Proving Inequality: d(x,y) = d1(x,y)/[1+d1(x,y)] as a Valid Distance in R^n

[RenOdur]

Homework Statement

the actual problem is to show that d(x,y)=d1(x,y)/[1+d1(x,y)] expresses a distance in R^n if d1(x,y) is a distance in R^n.Based on theory I have to show that
i) d(x,y)>=0 ,
ii)d(x,y)=d(y,x) and
iii)d(x,y)<= d(x,z)+d(z,y)
i've proven the first two so basically how can i get from d1(x,y)<= d1(x,z)+d1(z,y)(the above three statements apply for d1(x,y) since d1(x,y) is already a distance in R^n ) to d1(x,y)/[1+d1(x,y)]<=d1(x,z)/[1+d1(x,z)]+d1(z,y)/[1+d1(z,y)] ?

 

[K29]

hint:Divide through all of (iii) by 1+ d1(x,y). You should then be able to write another inequality using what you know in (iii) and (i) on the denominator

 

[RenOdur]

hint:Divide through all of (iii) by 1+ d1(x,y). You should then be able to write another inequality using what you know in (iii) and (i) on the denominator

Let me get this right.do you suggest that i divide d(x,y)<= d(x,z)+d(z,y) by 1+d1(x,y) in order to reach an inequality that is true?or do you suggest dividing d1(x,y)<= d1(x,z)+d1(z,y) by 1+d1(x,y) in order to reach d(x,y)<= d(x,z)+d(z,y)?

 

[K29]

well first you need to write (iii) in terms of d1 (which is also a distance)
then after noticing some things you can easily get to
d1(x,y)/[1+d1(x,y)]<=d1(x,z)/[1+d1(x,z)]+d1(z,y)/[1+d1(z,y)]
###
Task instructions. Copy out the forum thread on proving that d1(x,y)/[1+d1(x,y)] is a distance in R^n, word for word and in full.

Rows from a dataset
###
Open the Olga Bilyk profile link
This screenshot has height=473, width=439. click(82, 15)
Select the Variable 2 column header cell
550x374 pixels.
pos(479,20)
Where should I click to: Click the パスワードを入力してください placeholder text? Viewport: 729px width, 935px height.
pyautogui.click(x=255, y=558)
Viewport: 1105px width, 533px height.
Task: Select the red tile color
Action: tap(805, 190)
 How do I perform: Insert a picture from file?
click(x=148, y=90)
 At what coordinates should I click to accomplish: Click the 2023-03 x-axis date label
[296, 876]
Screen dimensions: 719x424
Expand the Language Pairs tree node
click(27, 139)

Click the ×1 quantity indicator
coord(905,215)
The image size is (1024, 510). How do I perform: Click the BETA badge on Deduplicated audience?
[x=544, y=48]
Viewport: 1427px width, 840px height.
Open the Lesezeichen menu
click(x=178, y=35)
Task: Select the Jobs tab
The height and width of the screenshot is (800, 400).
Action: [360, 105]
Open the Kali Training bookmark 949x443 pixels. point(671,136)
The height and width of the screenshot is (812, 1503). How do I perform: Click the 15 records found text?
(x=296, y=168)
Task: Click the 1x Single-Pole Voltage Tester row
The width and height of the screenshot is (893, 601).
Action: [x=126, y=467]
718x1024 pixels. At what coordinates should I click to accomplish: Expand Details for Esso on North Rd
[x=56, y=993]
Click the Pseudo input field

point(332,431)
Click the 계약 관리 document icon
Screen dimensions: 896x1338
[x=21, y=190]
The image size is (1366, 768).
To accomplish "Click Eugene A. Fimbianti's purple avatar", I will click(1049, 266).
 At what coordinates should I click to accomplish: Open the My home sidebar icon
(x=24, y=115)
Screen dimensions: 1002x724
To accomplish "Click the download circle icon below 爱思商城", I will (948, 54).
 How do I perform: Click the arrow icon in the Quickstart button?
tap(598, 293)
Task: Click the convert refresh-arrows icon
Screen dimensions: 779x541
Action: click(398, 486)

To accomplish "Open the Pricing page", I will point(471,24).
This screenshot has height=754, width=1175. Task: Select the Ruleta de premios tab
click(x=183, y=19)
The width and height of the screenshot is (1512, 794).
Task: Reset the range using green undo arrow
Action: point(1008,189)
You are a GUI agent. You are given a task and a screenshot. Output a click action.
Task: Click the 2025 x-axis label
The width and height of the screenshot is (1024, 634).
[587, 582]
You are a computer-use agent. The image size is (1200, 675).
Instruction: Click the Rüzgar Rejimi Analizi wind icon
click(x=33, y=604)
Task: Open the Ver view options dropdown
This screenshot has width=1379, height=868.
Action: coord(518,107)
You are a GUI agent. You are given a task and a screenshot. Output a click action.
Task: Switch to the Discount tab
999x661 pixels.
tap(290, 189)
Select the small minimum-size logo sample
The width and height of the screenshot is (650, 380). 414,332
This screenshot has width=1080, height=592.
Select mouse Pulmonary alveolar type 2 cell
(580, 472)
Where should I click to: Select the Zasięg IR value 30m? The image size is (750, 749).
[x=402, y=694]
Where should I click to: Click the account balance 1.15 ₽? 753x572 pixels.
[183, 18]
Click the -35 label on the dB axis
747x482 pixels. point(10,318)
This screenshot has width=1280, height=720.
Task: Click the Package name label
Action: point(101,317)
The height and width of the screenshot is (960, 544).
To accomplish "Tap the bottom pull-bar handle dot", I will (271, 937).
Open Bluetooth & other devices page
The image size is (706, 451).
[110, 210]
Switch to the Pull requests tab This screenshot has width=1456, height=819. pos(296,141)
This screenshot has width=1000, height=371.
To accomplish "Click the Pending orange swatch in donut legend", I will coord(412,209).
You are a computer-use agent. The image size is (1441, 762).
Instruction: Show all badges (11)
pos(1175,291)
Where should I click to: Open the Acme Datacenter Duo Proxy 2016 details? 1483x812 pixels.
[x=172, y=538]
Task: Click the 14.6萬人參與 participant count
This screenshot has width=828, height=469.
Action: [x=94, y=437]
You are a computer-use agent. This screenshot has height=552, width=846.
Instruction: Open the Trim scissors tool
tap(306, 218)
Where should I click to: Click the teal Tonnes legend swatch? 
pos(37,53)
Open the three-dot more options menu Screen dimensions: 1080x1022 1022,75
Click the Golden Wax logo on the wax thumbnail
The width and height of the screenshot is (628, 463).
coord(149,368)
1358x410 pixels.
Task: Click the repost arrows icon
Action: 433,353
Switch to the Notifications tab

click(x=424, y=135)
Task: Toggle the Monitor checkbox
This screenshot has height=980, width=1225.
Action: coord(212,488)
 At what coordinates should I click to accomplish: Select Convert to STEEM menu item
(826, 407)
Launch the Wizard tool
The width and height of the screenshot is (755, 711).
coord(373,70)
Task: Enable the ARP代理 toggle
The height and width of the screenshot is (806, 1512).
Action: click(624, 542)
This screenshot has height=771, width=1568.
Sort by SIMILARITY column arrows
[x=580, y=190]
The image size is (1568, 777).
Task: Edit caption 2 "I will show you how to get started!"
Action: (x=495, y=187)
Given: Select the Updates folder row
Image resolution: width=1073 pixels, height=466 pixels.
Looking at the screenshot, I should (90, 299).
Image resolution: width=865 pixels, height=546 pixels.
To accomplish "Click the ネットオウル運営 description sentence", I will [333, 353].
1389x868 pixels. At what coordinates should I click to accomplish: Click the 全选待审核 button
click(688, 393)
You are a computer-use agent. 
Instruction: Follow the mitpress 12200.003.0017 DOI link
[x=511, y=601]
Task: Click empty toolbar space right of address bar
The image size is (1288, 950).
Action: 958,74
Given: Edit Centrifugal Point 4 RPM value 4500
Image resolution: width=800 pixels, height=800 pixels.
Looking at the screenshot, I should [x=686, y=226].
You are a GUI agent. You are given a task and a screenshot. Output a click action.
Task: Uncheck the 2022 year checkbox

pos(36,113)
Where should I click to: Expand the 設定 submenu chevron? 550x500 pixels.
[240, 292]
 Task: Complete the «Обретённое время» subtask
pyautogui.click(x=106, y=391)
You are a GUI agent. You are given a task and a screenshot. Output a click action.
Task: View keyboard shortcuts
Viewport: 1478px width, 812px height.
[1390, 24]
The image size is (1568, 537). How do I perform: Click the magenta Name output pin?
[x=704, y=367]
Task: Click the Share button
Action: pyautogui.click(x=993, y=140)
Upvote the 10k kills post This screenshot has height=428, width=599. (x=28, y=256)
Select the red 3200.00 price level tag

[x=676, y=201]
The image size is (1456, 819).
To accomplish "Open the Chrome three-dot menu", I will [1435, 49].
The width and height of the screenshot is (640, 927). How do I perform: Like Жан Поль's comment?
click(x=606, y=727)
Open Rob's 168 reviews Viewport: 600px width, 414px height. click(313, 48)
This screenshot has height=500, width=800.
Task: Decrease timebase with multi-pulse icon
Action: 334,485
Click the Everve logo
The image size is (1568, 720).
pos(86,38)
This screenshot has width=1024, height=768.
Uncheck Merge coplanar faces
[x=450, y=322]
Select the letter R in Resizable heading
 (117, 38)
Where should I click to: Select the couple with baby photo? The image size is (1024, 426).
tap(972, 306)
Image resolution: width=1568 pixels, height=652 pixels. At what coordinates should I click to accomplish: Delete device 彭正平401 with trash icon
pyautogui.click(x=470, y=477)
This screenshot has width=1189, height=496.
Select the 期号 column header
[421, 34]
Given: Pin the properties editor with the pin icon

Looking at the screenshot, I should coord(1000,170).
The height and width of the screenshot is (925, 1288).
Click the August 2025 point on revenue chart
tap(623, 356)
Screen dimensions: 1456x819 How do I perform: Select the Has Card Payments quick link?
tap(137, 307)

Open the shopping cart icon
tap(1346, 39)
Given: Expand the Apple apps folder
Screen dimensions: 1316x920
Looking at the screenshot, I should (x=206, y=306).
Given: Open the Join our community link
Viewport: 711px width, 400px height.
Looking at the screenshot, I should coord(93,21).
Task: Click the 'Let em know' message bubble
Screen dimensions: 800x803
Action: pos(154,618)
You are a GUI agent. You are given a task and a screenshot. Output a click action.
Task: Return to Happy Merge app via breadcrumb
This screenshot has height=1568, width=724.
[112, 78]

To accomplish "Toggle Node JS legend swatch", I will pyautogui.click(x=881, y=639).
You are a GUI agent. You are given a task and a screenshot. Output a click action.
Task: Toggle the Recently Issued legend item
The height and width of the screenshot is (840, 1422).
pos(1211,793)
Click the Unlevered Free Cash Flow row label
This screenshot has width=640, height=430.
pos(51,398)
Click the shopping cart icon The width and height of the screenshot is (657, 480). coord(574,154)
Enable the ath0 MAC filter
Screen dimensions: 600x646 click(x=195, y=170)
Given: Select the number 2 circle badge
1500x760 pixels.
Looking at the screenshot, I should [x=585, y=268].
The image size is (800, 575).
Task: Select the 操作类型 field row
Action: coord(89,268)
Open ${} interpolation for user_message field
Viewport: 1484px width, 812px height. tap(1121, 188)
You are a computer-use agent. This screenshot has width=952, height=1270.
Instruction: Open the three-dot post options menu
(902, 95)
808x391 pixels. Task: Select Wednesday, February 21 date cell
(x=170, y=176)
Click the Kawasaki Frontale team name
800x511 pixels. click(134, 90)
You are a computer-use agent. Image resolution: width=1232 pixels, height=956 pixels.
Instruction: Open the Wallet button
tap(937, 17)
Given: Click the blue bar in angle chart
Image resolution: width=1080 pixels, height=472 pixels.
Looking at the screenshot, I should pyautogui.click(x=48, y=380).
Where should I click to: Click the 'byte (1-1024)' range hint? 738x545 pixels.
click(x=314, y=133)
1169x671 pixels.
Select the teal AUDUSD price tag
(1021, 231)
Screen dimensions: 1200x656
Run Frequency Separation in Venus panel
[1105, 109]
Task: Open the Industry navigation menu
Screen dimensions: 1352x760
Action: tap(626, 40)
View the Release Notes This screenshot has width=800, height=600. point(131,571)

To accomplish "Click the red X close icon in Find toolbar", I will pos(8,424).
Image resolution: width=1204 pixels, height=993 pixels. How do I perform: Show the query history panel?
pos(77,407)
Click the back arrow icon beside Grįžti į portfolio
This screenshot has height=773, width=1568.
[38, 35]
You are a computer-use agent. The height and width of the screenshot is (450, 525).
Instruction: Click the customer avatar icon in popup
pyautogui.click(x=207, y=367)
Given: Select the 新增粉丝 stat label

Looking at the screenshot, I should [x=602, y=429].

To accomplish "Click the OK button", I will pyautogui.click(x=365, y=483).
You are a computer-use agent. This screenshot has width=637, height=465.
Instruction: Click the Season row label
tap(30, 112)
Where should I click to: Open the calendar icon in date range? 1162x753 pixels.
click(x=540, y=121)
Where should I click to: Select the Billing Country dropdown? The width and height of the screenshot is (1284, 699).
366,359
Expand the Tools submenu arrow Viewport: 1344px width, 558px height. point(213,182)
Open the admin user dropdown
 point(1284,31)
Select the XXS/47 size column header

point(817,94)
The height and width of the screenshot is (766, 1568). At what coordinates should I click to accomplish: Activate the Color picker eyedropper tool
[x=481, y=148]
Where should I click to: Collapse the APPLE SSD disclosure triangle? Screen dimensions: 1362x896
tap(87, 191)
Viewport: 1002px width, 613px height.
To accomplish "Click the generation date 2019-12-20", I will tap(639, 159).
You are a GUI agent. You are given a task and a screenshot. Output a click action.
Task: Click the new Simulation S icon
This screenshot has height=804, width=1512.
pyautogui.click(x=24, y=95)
###
Solution to the problem.
Proving Inequality: d(x,y) = d1(x,y)/[1+d1(x,y)] as a Valid Distance in R^n

[RenOdur]

Homework Statement

the actual problem is to show that d(x,y)=d1(x,y)/[1+d1(x,y)] expresses a distance in R^n if d1(x,y) is a distance in R^n.Based on theory I have to show that
i) d(x,y)>=0 ,
ii)d(x,y)=d(y,x) and
iii)d(x,y)<= d(x,z)+d(z,y)
i've proven the first two so basically how can i get from d1(x,y)<= d1(x,z)+d1(z,y)(the above three statements apply for d1(x,y) since d1(x,y) is already a distance in R^n ) to d1(x,y)/[1+d1(x,y)]<=d1(x,z)/[1+d1(x,z)]+d1(z,y)/[1+d1(z,y)] ?

 

[K29]

hint:Divide through all of (iii) by 1+ d1(x,y). You should then be able to write another inequality using what you know in (iii) and (i) on the denominator

 

[RenOdur]

hint:Divide through all of (iii) by 1+ d1(x,y). You should then be able to write another inequality using what you know in (iii) and (i) on the denominator

Let me get this right.do you suggest that i divide d(x,y)<= d(x,z)+d(z,y) by 1+d1(x,y) in order to reach an inequality that is true?or do you suggest dividing d1(x,y)<= d1(x,z)+d1(z,y) by 1+d1(x,y) in order to reach d(x,y)<= d(x,z)+d(z,y)?

 

[K29]

well first you need to write (iii) in terms of d1 (which is also a distance)
then after noticing some things you can easily get to
d1(x,y)/[1+d1(x,y)]<=d1(x,z)/[1+d1(x,z)]+d1(z,y)/[1+d1(z,y)]